## [Azioni richieste]
- A) Rispondi a queste domande sul brano del lazzaretto, segnando le risposte allo stesso modo:
(i) In quante persone si doveva condividere un panno militare?
(ii) Che cosa, più di ogni altra cosa, rendeva uniformi i prigionieri?
(iii) Quanti giorni passarono prima della visita di un dottore?
- B) Trascrivi fedelmente il brano del lazzaretto da "Da Presente alle" a "multiforme eravamo diversi.", comprese queste parole.

Da Presente alle bandiere, Settimo Malisardi, Edizioni APE, Bologna, 1976
(Lazzaretto 2599 – Novaja Liada, nei pressi di Tambov, n.d.r.)
Niente lenzuola e cusino, solo un panno militare ogni due persone, il che ci obbligava a restare in una posizione prestabilita, quando uno dei due si girava, necessariamente doveva girarsi anche l’altro per non rimanere scoperto. […]
Il salone era pieno di prigionieri di tante nazionalità, oserei chiamare il locale con nomenclatura di ospedale internazionale per la diversità di tante lingue perché solo da questo linguaggio multiforme eravamo diversi.
Mentre di uniforme e comuni per tutti vi erano le malattie... per la maggiore, diarrea, intercolite, dissenteria e congelamento, ma la cosa che maggiormente ci uniformava era il denutrimento: sembravamo fatti tutti dallo stesso stampo, ridotti a pelle e ossa, le costole in rilievo si potevano contare come i tasti di un pianoforte, molti portavano enormi piaghe alle anche a causa la lunga degenza sul tavolato del dormitoio.
A quali cure potevo sperare, ora che ero ricoverato? Passarono cinque giorni prima di avere una visita da un dottore, egli mi chiese i connotati trascrivendoli in un foglio ciclostile poi lo depositò insieme a tanti sulla scrivania.

## [Dati estratti]
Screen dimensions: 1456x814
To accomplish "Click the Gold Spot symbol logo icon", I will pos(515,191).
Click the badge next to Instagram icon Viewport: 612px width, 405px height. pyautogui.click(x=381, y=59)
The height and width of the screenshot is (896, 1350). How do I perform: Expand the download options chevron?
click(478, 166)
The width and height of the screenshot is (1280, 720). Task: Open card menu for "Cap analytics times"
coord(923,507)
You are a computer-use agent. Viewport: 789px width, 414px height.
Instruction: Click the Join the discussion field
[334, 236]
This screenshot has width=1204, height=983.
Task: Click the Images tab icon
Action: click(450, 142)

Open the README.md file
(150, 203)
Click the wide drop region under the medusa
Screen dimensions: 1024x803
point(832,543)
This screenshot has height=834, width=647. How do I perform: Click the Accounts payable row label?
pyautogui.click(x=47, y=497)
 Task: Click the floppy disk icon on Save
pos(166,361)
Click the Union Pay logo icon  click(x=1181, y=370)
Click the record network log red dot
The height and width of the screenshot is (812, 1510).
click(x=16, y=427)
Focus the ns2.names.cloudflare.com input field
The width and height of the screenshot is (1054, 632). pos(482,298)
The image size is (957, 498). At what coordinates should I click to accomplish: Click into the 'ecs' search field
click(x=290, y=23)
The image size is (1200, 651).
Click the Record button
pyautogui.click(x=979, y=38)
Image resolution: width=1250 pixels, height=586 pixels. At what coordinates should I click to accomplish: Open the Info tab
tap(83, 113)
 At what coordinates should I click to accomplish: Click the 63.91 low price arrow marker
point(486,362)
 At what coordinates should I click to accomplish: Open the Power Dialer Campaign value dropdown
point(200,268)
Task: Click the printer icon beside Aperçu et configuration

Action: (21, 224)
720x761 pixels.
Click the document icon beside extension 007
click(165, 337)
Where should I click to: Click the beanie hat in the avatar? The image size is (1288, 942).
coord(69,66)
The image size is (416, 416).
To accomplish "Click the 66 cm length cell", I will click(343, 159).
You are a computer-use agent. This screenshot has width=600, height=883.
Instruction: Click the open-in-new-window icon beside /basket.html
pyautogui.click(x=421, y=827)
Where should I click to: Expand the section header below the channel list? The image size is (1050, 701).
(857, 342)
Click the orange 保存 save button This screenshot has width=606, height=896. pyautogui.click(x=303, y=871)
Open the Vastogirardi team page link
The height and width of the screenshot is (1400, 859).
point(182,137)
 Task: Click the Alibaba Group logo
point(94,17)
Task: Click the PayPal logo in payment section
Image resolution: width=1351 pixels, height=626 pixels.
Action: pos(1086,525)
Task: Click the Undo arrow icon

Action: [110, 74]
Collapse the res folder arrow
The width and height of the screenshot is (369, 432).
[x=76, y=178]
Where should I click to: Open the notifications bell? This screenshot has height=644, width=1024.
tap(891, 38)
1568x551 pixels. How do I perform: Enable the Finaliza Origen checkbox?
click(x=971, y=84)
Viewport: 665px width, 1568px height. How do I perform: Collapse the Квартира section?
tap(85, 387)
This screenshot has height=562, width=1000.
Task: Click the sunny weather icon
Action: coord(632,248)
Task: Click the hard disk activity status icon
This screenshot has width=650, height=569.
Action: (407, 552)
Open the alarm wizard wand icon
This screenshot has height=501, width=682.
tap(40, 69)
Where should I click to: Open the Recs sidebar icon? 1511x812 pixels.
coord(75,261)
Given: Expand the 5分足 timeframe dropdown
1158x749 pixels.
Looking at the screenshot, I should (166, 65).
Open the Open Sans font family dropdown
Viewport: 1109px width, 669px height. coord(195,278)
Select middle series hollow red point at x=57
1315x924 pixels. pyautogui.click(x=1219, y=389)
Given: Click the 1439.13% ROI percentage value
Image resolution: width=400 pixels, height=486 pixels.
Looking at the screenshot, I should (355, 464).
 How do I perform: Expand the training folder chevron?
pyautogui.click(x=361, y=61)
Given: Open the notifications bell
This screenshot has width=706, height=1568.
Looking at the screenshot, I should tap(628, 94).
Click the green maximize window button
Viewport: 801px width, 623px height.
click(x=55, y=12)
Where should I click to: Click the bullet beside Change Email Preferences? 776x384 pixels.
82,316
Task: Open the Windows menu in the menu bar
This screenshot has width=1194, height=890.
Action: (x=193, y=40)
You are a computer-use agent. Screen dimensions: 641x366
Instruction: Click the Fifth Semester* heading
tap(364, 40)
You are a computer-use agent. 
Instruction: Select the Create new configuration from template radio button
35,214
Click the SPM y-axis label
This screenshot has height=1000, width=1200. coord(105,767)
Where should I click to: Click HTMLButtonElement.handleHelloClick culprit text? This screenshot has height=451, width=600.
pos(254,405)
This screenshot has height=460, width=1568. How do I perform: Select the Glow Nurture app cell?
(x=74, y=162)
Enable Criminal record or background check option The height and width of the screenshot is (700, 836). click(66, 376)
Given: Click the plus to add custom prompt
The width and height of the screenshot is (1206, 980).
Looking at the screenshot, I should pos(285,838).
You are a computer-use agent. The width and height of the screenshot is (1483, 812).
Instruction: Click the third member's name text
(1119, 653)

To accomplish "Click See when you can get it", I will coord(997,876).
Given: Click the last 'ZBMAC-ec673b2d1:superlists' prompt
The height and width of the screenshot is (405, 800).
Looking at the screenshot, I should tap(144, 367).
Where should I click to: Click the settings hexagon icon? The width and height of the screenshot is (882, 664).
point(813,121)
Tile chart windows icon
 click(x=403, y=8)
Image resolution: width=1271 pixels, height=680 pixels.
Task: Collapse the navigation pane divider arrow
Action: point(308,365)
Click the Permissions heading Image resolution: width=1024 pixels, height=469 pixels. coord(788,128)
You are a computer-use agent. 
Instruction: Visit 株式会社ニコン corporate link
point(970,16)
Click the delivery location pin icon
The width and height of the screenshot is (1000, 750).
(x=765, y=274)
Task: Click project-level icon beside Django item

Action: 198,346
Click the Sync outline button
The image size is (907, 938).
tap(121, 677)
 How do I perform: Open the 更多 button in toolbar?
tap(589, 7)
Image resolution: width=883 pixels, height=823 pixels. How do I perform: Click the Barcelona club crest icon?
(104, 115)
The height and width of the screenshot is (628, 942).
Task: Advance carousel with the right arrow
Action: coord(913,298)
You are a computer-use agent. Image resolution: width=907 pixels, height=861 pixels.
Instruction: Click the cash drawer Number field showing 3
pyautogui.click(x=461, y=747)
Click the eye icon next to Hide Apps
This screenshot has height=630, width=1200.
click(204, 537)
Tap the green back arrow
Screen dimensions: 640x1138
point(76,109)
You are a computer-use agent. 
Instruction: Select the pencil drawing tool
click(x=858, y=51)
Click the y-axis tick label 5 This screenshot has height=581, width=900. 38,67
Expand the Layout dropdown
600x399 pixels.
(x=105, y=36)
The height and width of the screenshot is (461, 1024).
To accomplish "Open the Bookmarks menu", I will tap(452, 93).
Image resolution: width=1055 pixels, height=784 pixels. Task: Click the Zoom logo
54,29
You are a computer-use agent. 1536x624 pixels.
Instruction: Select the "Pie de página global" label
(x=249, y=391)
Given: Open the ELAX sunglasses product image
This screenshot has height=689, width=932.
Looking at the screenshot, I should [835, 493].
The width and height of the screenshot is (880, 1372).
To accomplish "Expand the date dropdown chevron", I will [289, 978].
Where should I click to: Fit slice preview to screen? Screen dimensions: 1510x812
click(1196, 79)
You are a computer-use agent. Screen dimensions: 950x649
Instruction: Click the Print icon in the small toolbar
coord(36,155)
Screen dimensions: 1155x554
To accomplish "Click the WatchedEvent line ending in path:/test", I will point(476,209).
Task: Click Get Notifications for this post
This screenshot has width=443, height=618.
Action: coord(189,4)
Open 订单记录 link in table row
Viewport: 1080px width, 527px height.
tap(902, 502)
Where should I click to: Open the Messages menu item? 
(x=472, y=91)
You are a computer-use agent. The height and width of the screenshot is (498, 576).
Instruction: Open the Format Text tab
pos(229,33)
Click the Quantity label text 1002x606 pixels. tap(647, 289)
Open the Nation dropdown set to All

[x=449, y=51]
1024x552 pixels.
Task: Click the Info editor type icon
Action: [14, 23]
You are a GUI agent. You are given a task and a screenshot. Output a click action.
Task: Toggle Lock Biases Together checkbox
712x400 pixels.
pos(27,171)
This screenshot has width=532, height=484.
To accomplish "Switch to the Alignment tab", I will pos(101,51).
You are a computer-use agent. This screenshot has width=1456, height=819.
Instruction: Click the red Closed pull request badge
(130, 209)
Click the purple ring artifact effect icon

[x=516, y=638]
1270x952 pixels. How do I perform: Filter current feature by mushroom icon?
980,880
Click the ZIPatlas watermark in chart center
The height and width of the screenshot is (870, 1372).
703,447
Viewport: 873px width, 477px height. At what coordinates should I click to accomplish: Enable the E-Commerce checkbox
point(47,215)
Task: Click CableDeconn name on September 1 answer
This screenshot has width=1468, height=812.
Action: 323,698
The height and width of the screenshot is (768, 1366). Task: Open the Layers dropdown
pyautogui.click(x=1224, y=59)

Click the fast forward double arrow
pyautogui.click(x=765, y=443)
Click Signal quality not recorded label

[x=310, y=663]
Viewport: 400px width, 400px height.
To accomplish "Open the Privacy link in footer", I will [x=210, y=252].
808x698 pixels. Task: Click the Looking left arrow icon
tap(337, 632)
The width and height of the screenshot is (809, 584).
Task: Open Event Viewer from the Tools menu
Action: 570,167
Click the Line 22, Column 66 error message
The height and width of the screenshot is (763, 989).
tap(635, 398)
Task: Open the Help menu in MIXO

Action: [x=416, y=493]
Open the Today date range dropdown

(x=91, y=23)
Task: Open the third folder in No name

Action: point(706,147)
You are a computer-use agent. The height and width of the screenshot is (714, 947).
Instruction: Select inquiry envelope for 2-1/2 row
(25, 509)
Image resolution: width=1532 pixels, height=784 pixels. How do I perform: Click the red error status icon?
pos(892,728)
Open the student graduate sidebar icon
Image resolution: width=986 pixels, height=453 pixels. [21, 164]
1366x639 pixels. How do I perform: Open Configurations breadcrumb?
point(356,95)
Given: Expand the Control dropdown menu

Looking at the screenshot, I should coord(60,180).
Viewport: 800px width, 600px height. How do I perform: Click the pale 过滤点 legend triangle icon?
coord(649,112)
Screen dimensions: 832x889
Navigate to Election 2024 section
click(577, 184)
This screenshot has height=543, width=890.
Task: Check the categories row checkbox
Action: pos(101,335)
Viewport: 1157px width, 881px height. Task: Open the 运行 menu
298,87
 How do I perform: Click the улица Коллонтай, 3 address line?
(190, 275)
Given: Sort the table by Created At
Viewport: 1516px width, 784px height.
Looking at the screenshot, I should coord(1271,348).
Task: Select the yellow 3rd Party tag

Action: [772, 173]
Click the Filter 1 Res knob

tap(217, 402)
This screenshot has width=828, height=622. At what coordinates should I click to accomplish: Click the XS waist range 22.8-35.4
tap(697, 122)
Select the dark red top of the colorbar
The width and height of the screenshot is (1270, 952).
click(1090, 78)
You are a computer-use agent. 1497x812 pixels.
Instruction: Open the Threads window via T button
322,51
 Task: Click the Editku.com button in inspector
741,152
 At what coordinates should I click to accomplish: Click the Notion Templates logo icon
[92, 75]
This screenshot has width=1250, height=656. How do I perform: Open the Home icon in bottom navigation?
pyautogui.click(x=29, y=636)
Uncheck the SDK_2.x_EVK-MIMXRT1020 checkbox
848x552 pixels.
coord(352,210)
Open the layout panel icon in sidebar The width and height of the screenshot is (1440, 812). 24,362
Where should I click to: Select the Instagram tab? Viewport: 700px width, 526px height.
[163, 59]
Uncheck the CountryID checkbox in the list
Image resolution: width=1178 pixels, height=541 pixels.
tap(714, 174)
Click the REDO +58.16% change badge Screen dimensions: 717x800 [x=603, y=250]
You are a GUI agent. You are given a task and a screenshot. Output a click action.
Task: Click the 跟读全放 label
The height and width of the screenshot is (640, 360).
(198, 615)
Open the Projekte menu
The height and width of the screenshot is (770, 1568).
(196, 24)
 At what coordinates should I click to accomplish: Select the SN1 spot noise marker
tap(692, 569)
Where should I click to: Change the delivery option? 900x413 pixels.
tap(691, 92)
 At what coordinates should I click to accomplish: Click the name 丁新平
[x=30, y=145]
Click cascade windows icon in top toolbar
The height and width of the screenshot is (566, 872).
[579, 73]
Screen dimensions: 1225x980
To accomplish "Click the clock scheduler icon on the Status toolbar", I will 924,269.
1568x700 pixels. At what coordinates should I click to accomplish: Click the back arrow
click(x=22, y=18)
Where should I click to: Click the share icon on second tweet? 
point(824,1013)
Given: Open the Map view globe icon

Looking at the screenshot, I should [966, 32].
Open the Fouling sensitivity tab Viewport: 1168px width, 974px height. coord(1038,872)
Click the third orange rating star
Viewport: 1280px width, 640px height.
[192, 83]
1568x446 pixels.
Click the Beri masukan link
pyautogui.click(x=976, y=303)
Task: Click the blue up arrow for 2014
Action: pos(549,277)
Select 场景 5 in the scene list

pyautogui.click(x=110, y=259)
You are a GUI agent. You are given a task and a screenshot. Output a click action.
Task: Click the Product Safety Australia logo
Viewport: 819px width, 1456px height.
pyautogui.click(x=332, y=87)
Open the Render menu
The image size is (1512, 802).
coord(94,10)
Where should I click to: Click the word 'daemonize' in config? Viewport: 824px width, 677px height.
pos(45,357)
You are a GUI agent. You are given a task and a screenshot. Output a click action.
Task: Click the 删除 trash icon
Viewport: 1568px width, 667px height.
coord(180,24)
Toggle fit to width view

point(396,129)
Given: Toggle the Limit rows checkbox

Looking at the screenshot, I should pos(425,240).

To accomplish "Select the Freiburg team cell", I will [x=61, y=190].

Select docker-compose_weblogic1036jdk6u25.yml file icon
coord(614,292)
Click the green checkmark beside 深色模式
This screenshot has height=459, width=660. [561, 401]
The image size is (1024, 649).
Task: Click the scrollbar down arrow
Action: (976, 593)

## [Risposte in ordine]
- A)
(i) Due persone.
(ii) Il denutrimento.
(iii) Cinque giorni.

- B)
Da Presente alle bandiere, Settimo Malisardi, Edizioni APE, Bologna, 1976
(Lazzaretto 2599 – Novaja Liada, nei pressi di Tambov, n.d.r.)
Niente lenzuola e cusino, solo un panno militare ogni due persone, il che ci obbligava a restare in una posizione prestabilita, quando uno dei due si girava, necessariamente doveva girarsi anche l’altro per non rimanere scoperto. […]
Il salone era pieno di prigionieri di tante nazionalità, oserei chiamare il locale con nomenclatura di ospedale internazionale per la diversità di tante lingue perché solo da questo linguaggio multiforme eravamo diversi.